Cuando el funcionario volvió a los cinco días, con cara de fastidio y más papeles, se encontró una escena inesperada.

Frente al carrito de Don Pedro había más de 80 personas. Vecinos, niños, mamás con carriolas, estudiantes, repartidores en bicicleta y hasta una reportera local.

—¿Qué es esto? —preguntó el funcionario, ajustándose el cuello.

—Esto es la colonia defendiendo lo que es suyo —dijo una vecina—. Usted quiere quitarnos a Don Pedro para meter otra tienda de franquicia. Pero aquí no queremos eso. Queremos a él.

Don Pedro no dijo nada. Estaba visiblemente conmovido. Nunca pensó que esos pequeños a quienes daba fiado, que los saludos, los buenos días, los vasos de agua, se convirtieran en escudos contra la injusticia.

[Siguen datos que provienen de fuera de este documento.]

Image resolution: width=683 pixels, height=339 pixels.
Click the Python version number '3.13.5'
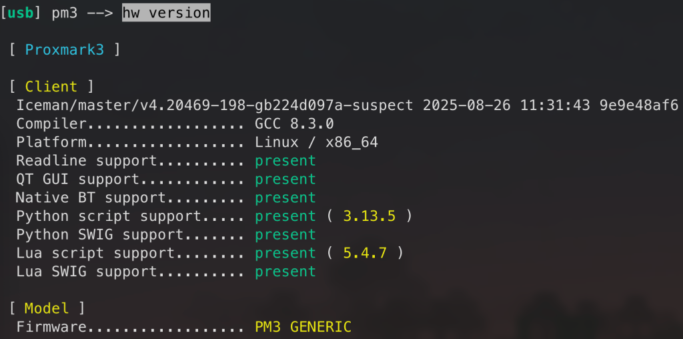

El funcionario balbuceó algo sobre “revisar el caso” y se retiró sin lograr nada.

Días después, el ayuntamiento anunció que reconsideraría el proyecto. Que se haría una consulta vecinal. Que ningún comerciante sería removido sin consenso.

Don Pedro volvió a vender como siempre. Pero ahora su carrito tenía nuevos letreros hechos por niños: “El corazón del barrio”, “Don Pedro es de todos”, “Aquí no se vende espacio a cambio de silencio”.

Y los clientes aumentaron. No por lástima, sino por respeto.

Leo, con su torta de milanesa en la mano, le dijo un día:

—¿Ve, Don Pedro? La calle es dura, pero no más que la voz de muchos cuando se juntan.

Don Pedro le revolvió el cabello.

—Gracias, campeón. A veces los adultos se olvidan… y los niños les recuerdan lo que es justo.

Aprendizaje:
La corrupción se combate con unión, solidaridad y conciencia desde pequeños.